# DATA SHOWN
"""
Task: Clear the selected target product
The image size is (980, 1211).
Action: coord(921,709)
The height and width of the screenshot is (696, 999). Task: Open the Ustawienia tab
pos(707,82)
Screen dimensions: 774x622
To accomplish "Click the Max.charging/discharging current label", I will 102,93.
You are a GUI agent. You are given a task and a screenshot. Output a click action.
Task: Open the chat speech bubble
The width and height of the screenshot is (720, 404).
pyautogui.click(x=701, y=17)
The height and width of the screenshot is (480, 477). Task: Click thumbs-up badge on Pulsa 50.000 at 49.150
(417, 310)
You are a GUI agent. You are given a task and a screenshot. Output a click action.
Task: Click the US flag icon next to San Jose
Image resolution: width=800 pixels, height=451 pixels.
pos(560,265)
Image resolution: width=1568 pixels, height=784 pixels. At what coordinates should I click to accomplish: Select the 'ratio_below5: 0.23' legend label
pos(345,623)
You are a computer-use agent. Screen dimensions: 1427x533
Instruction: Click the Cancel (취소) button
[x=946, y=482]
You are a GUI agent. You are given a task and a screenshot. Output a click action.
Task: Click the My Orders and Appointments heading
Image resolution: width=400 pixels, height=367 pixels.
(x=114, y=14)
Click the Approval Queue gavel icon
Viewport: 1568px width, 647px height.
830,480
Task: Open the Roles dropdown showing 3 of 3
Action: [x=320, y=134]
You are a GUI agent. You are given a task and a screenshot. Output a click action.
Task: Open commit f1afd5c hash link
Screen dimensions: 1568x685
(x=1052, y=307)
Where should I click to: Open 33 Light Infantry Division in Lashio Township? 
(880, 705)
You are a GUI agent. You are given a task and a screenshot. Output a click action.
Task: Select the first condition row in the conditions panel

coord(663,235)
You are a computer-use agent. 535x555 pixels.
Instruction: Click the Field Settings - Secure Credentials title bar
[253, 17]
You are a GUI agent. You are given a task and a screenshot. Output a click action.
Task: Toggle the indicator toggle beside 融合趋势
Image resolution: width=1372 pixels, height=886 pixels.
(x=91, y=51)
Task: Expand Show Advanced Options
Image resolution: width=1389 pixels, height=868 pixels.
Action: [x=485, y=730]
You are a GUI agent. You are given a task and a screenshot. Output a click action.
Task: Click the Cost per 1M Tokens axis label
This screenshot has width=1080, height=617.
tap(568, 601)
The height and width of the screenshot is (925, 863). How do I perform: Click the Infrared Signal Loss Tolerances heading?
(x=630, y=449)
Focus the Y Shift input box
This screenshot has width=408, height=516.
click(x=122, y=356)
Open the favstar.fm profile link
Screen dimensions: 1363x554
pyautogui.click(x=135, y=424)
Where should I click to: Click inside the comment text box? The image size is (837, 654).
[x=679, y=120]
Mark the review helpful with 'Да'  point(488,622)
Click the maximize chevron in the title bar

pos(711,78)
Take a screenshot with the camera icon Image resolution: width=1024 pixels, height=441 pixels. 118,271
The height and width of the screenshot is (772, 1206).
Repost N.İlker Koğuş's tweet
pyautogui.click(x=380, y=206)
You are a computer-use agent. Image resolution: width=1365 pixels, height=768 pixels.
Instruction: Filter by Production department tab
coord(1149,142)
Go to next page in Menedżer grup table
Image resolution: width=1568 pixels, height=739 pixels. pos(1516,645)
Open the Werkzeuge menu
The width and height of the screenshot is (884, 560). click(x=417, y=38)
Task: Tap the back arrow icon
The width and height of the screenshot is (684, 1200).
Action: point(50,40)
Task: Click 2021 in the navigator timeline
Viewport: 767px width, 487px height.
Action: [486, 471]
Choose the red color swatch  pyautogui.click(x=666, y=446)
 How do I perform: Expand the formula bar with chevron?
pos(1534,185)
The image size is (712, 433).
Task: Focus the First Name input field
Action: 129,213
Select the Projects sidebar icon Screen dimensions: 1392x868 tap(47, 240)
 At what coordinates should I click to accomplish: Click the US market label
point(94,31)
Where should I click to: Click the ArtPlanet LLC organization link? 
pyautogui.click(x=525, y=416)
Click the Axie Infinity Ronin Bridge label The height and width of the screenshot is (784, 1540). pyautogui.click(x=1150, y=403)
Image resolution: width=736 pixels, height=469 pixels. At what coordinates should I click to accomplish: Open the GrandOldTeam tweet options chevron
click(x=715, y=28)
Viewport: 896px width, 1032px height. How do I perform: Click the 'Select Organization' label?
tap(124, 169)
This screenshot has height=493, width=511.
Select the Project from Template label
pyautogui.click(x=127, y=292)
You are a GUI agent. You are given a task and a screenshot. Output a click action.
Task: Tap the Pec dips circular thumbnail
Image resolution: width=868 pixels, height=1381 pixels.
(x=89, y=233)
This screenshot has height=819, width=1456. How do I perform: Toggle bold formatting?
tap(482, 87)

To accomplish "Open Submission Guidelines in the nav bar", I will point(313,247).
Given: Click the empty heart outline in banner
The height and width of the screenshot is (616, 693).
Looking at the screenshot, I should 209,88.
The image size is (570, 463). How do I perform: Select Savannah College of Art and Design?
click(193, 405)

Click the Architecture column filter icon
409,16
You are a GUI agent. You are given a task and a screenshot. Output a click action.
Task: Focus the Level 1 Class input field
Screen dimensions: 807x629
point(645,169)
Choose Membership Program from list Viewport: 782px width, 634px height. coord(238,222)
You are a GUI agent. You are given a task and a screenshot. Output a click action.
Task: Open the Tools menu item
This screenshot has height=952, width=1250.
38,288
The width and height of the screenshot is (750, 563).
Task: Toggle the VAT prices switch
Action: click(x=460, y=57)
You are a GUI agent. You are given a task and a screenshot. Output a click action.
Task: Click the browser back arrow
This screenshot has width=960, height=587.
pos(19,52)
"""
# WORK INSTRUCTIONS
Please write out, word for word, the stretch of rows above from the line containing "Go to next page in Menedżer grup table" through the line containing "(x=89, y=233)", both included, and nothing else.

# RESULT OF THIS EXERCISE
Go to next page in Menedżer grup table
Image resolution: width=1568 pixels, height=739 pixels. pos(1516,645)
Open the Werkzeuge menu
The width and height of the screenshot is (884, 560). click(x=417, y=38)
Task: Tap the back arrow icon
The width and height of the screenshot is (684, 1200).
Action: point(50,40)
Task: Click 2021 in the navigator timeline
Viewport: 767px width, 487px height.
Action: [486, 471]
Choose the red color swatch  pyautogui.click(x=666, y=446)
 How do I perform: Expand the formula bar with chevron?
pos(1534,185)
The image size is (712, 433).
Task: Focus the First Name input field
Action: 129,213
Select the Projects sidebar icon Screen dimensions: 1392x868 tap(47, 240)
 At what coordinates should I click to accomplish: Click the US market label
point(94,31)
Where should I click to: Click the ArtPlanet LLC organization link? 
pyautogui.click(x=525, y=416)
Click the Axie Infinity Ronin Bridge label The height and width of the screenshot is (784, 1540). pyautogui.click(x=1150, y=403)
Image resolution: width=736 pixels, height=469 pixels. At what coordinates should I click to accomplish: Open the GrandOldTeam tweet options chevron
click(x=715, y=28)
Viewport: 896px width, 1032px height. How do I perform: Click the 'Select Organization' label?
tap(124, 169)
This screenshot has height=493, width=511.
Select the Project from Template label
pyautogui.click(x=127, y=292)
You are a GUI agent. You are given a task and a screenshot. Output a click action.
Task: Tap the Pec dips circular thumbnail
Image resolution: width=868 pixels, height=1381 pixels.
(x=89, y=233)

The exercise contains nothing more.